The following brief analyses of nondiegetic music show how these functions may be applied to the examples discussed earlier. Keep in mind that such analyses are highly subjective and rely on the interpretation of the analyst. Your own interpretation may differ!

Jurassic Park

Screengrab from Jurassic Park scene linked earlier

This newly composed score performs several functions during the scene when the characters first encounter a dinosaur. It both underlines the characters’ feelings of awe and wonder (function #2), and suggests the viewer should feel the same way (function #7). Along these same lines, it projects a general mood of wonderment onto the scene (function #5).

The effect of wonderment is created through the use of a massive ensemble of orchestra and choir playing in a homophonic hymn-like texture (evoking worship/awe). The accompanying wide landscape shots and views of the dinosaur from a low angle similarly create a sense of expanse and grandeur that the music supports.

Parasite

Screengrab from Parasite showing lower-class family rehearsing

The score in the peach-fuzz montage clearly evokes a Vivaldi-esque Baroque orchestral style (though it is actually newly composed specifically for this scene). Due to the rapid rhythms and polyphonic style, the music suggests that the composer put in difficult work to create an intricate piece of music with many moving parts working together to create a pleasing sound.

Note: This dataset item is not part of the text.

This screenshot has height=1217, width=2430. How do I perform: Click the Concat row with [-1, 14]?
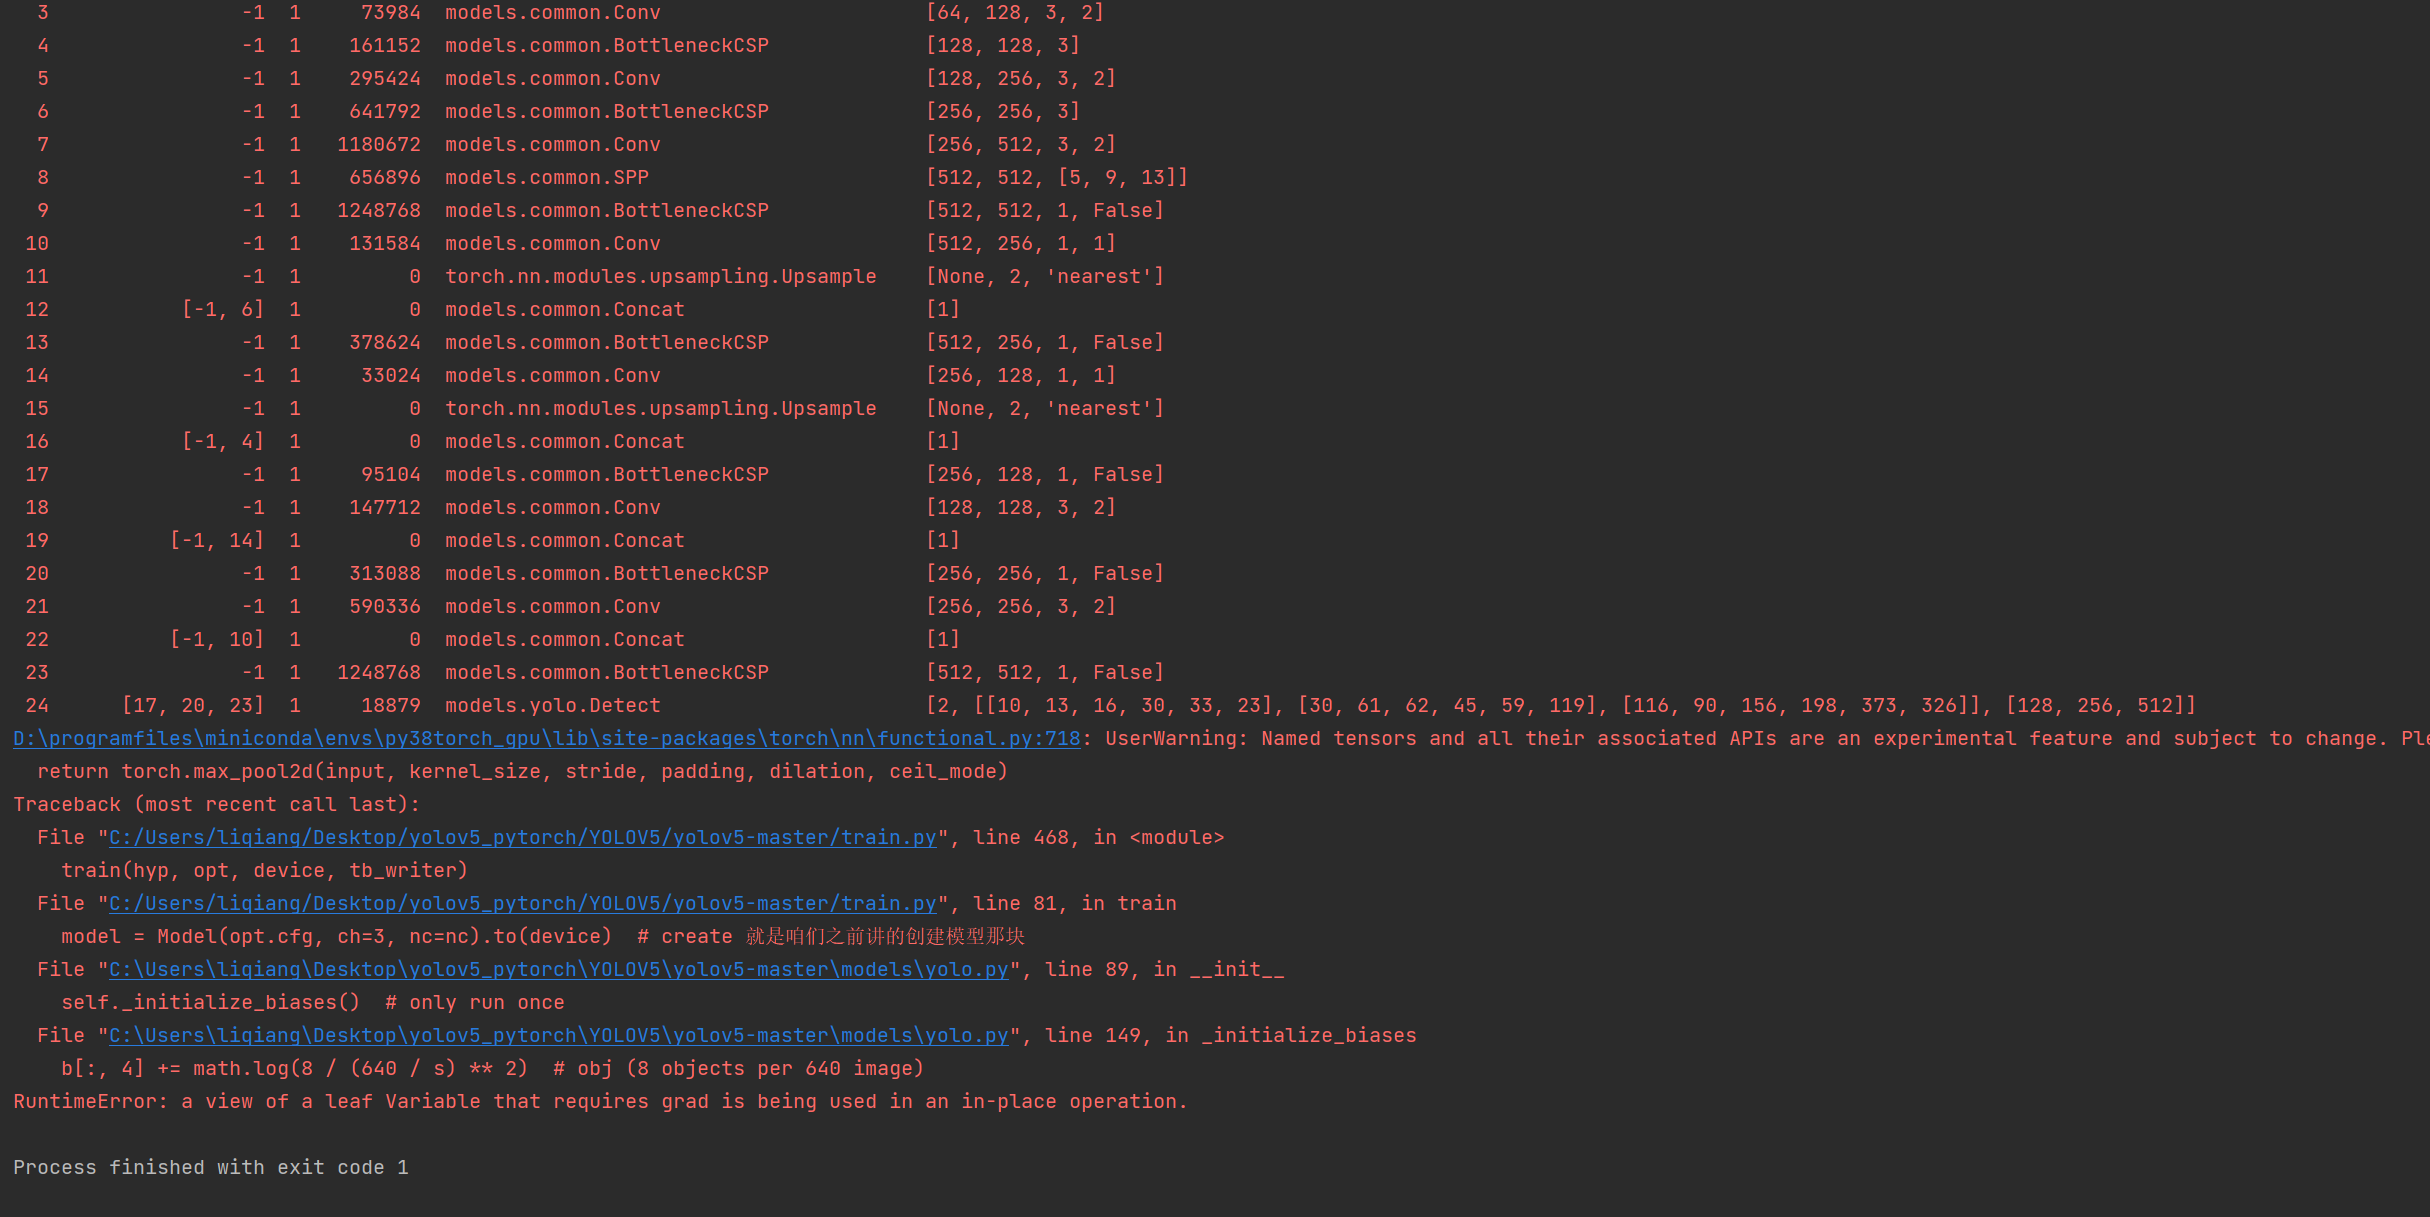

The music therefore signifies the same spirit in the film’s narrative (function #3), in which the members of the lower-class family are seen executing a carefully rehearsed plot to get the upper-class family’s housekeeper fired (with the eventual goal of hiring the mother in the lower-class family). The lower-class family painstakingly removes peach fuzz from peaches, rehearses and workshops scripted dialogue, and carefully times arrivals at certain locations at certain times to pull off their plot—these many parts of the plot work together carefully, like contrapuntal lines in a Baroque piece of music.

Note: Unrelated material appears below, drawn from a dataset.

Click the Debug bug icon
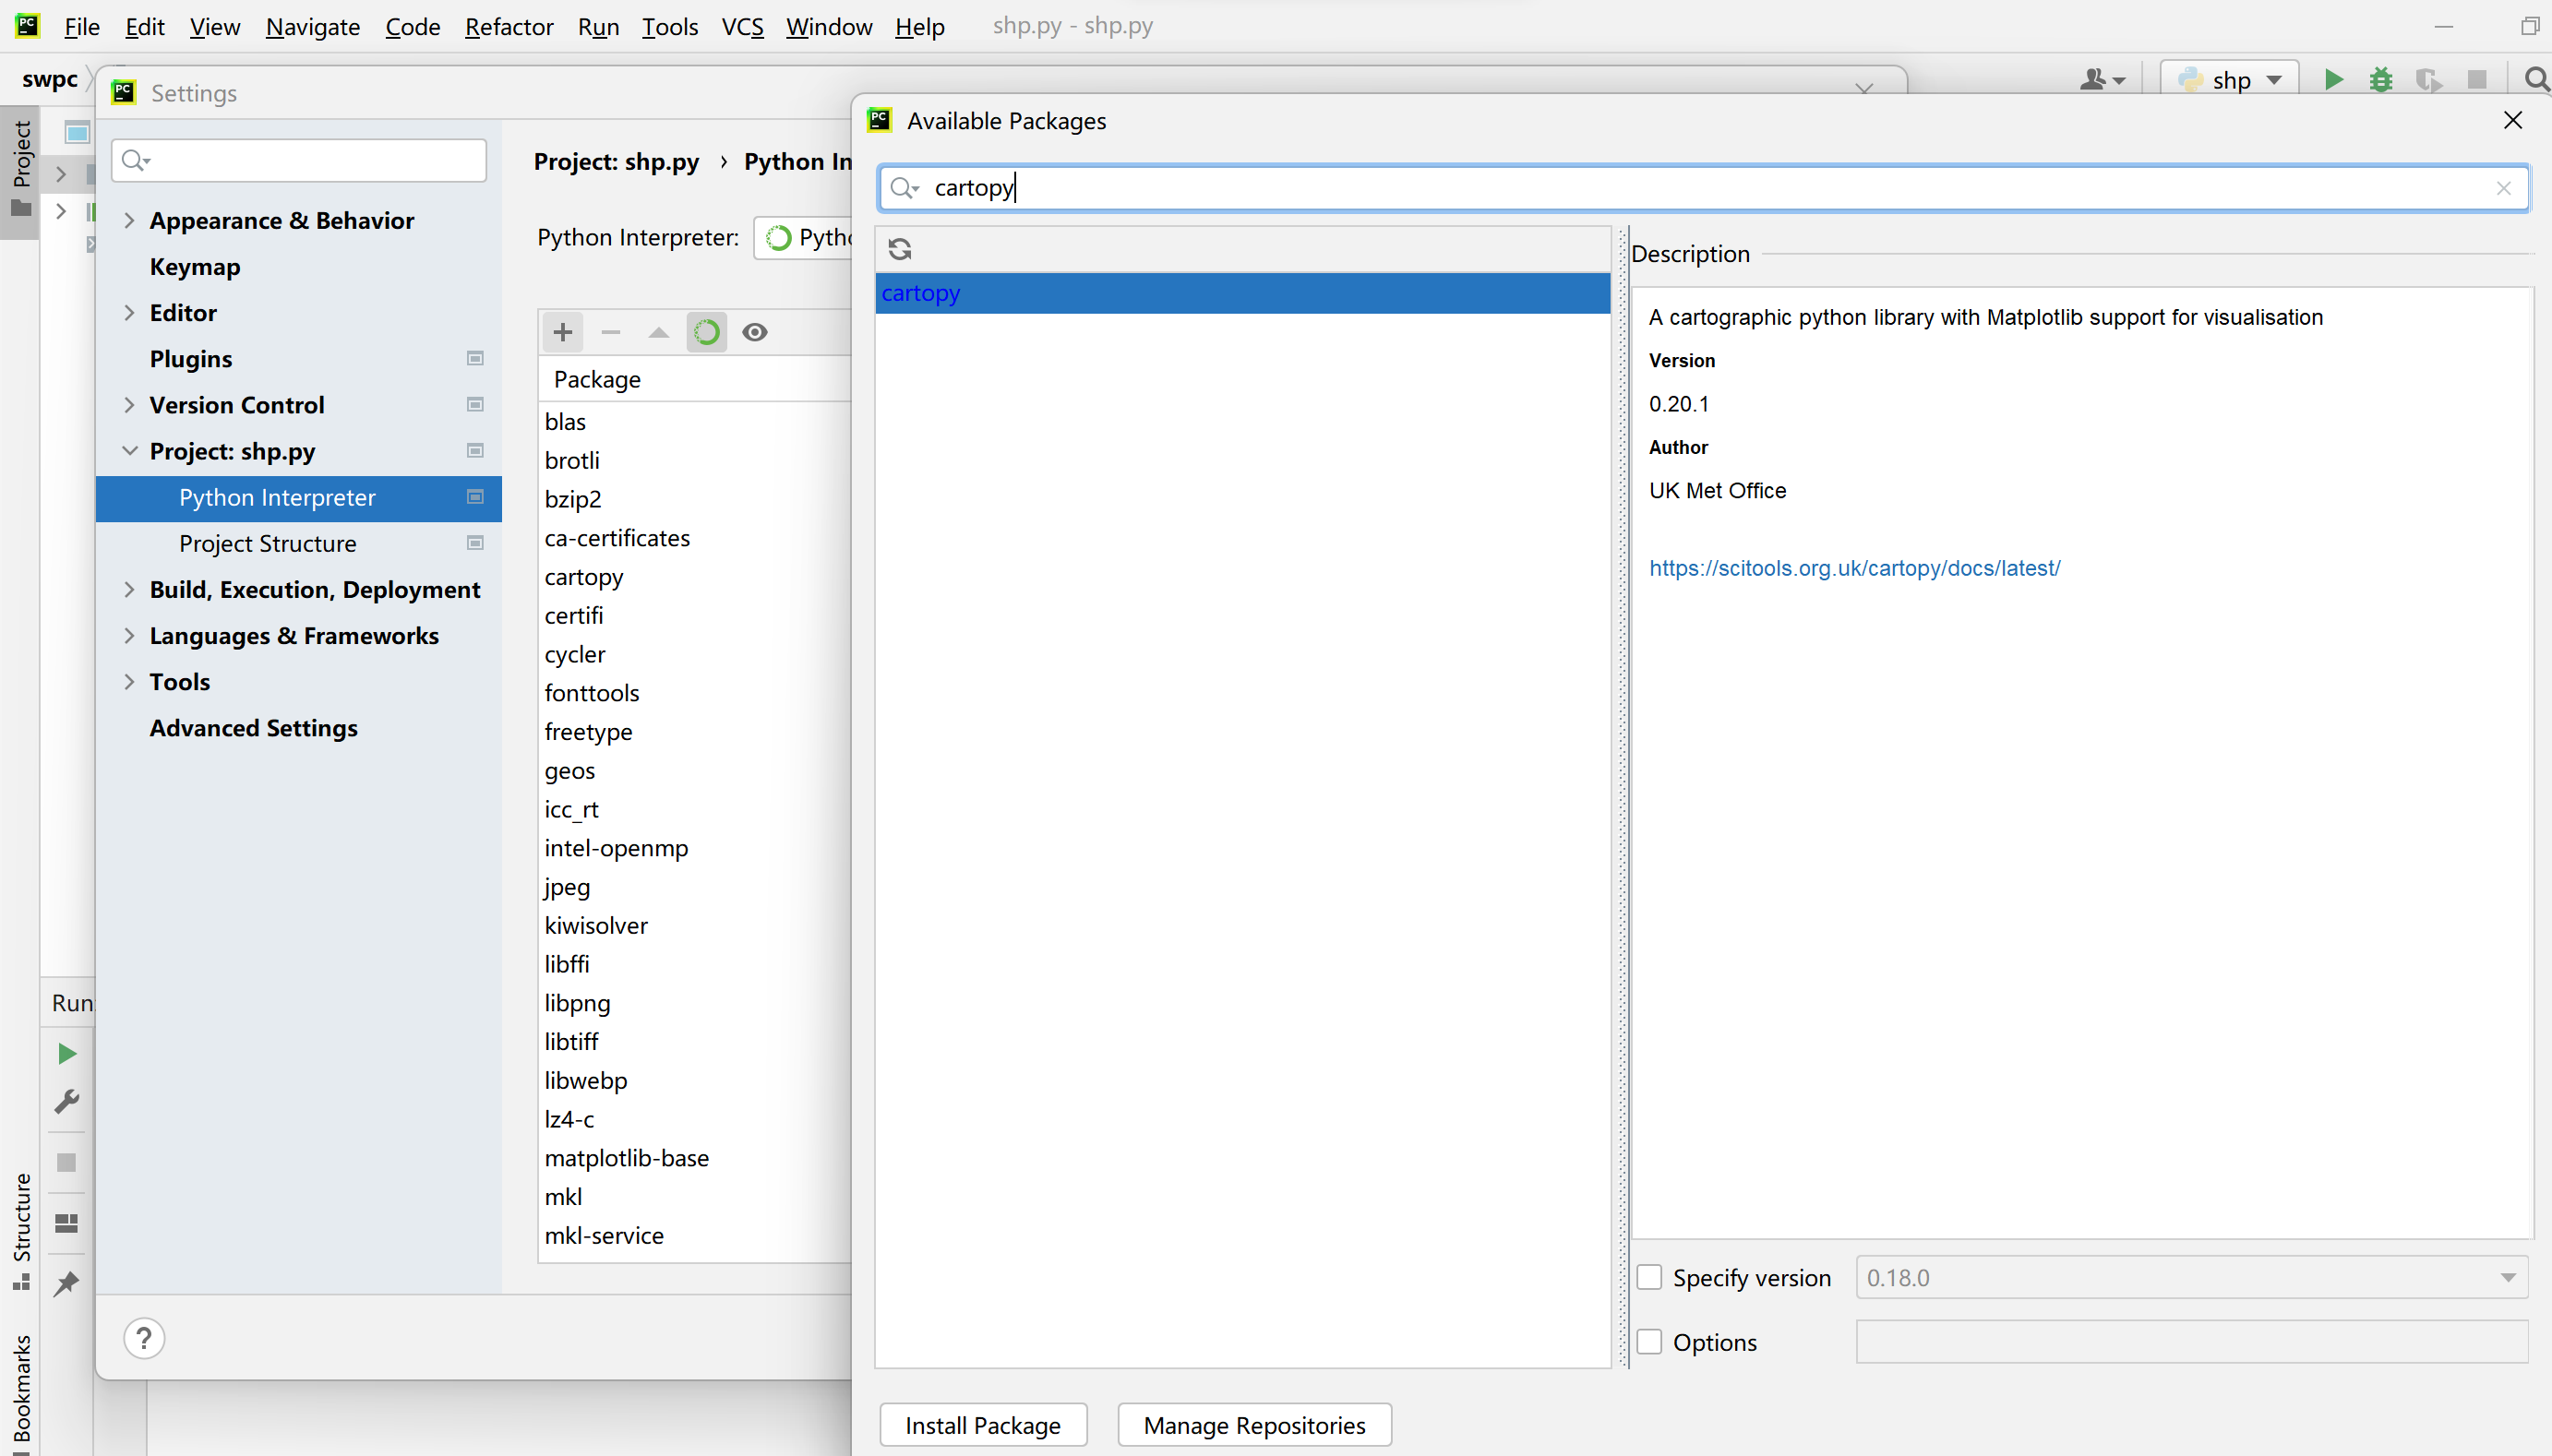coord(2381,80)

Another more practical function of the score is to bring unity to the montage (function #10), which, with its many cuts between different characters and settings, could otherwise struggle to hang together.

The Americans

Screengrab from The Americans showing daughter standing on train platform

In the finale of the final season of this TV show, the main characters, who are sleeper agents for the USSR, have run out their luck and need to evade arrest and flee to the USSR after living undercover in the US for decades. We see the family in disguises on a train to the airport, seated separately rather than as a family. They offer identification to police (the viewers, like the characters, are unsure whether the police are specifically looking for them). After the identification is accepted, the officers move on and the train begins moving again. The mother is idly looking out the window when she suddenly sees the daughter standing on the train platform, leaving her family to stay behind in the US by herself. The father sees her too, then promptly rises and quickly walks to sit next to the mother as a sense of shared grief overtakes the need to be discreet and avoid detection as a group.

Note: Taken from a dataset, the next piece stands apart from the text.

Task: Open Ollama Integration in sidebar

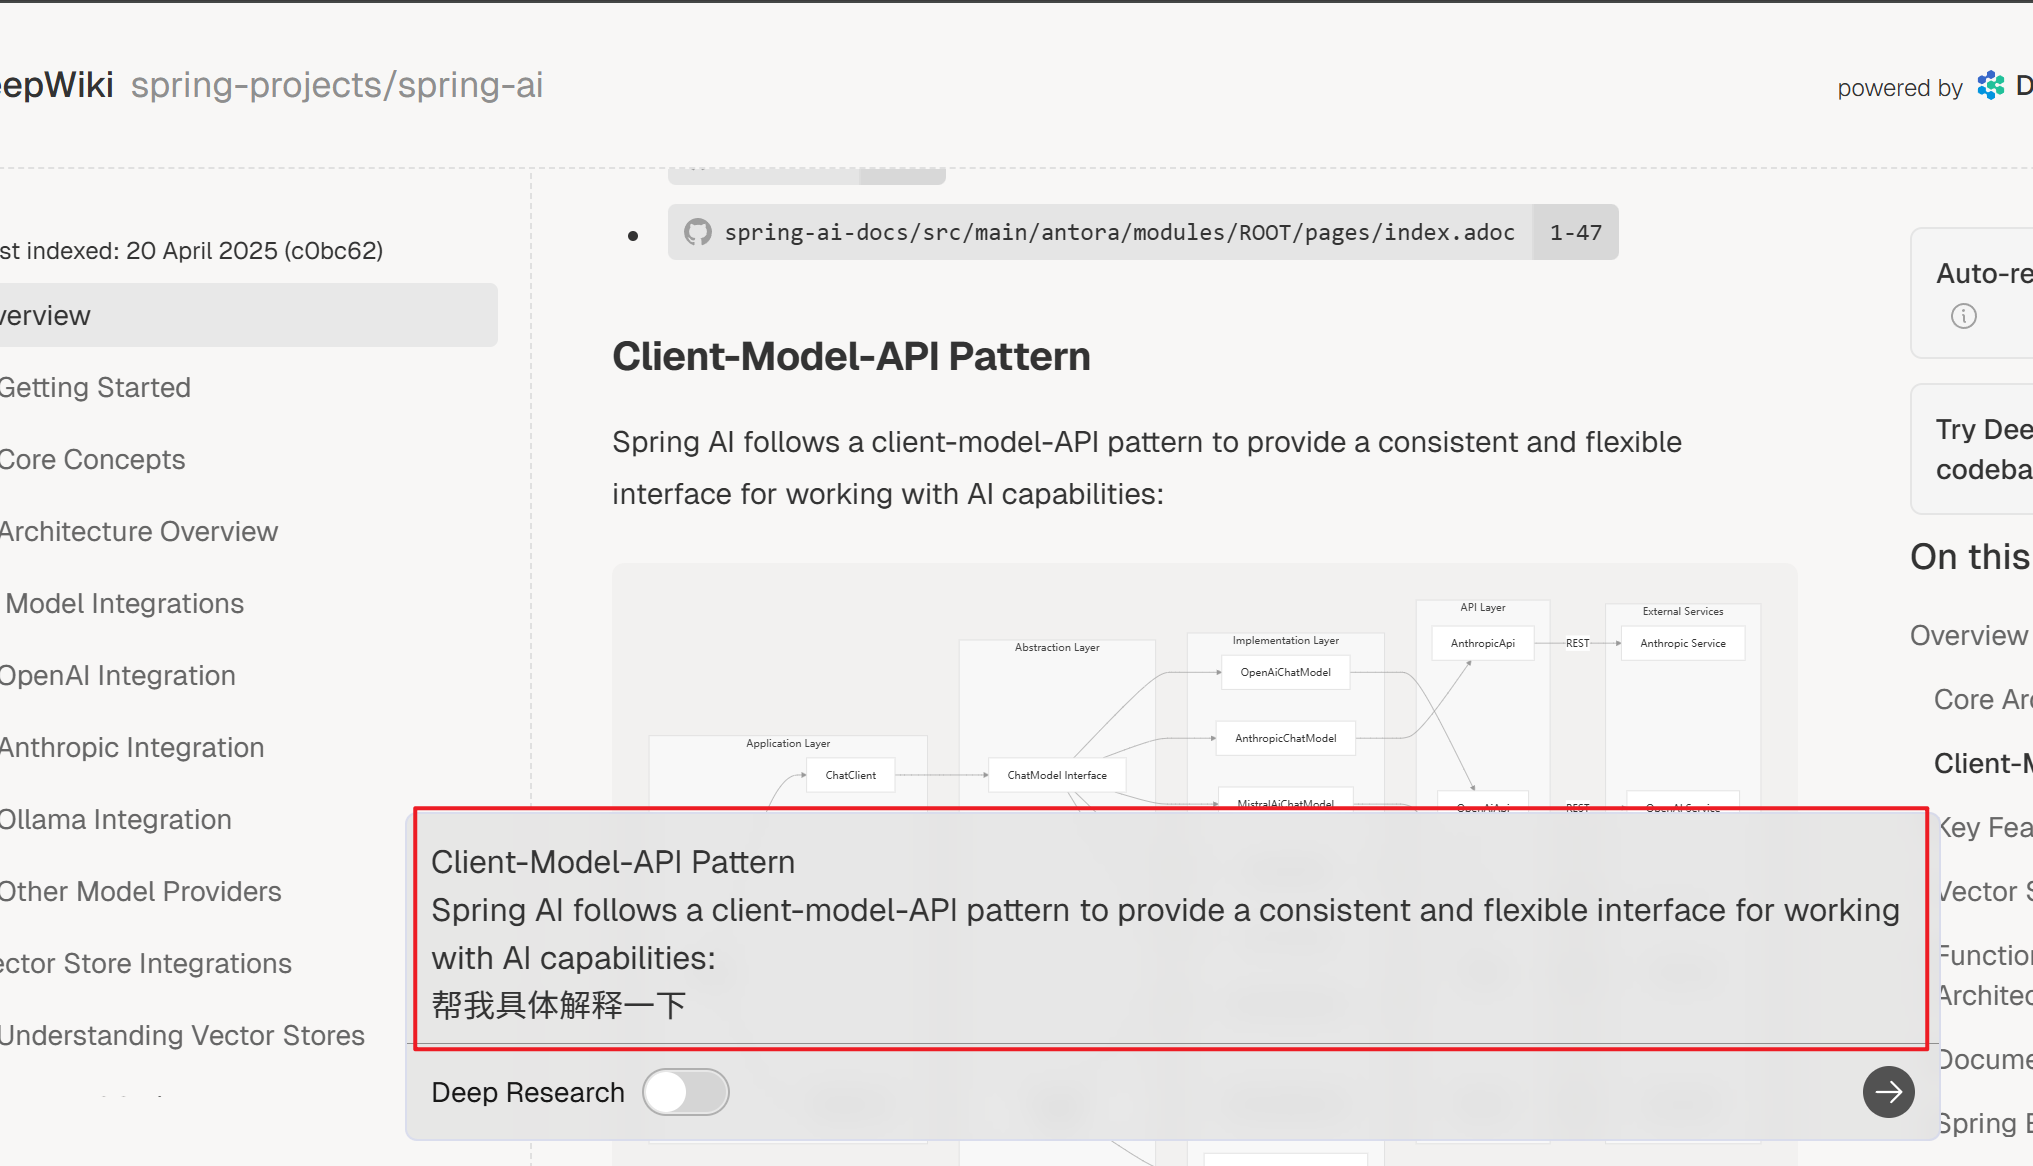Action: click(x=115, y=820)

The song “With or Without You” by U2 serves a few functions here. Most practical is that it helps supports the setting of the narrative (function #3): this song was a Billboard #1 song in May 1987, and the finale takes place in December 1987, at a time when the song would still have been on the radio and well-known by the public, so choosing this song helps establish a late-1987 setting.

The song also imparts a lot of emotional weight when the parents see their daughter on the platform (#2): at this moment, the lyrics in the song are replaced by vocalizations on “oh,” suggesting emotions that are too raw to be communicated verbally. When the lyrics do return, the meaning of the lyrics suggests several themes that can easily apply to the internal dialogue of the characters (#1): “you give yourself away”; “I can’t live with or without you” are sentiments that may be expressed either from the parents to the daughter or vice-versa.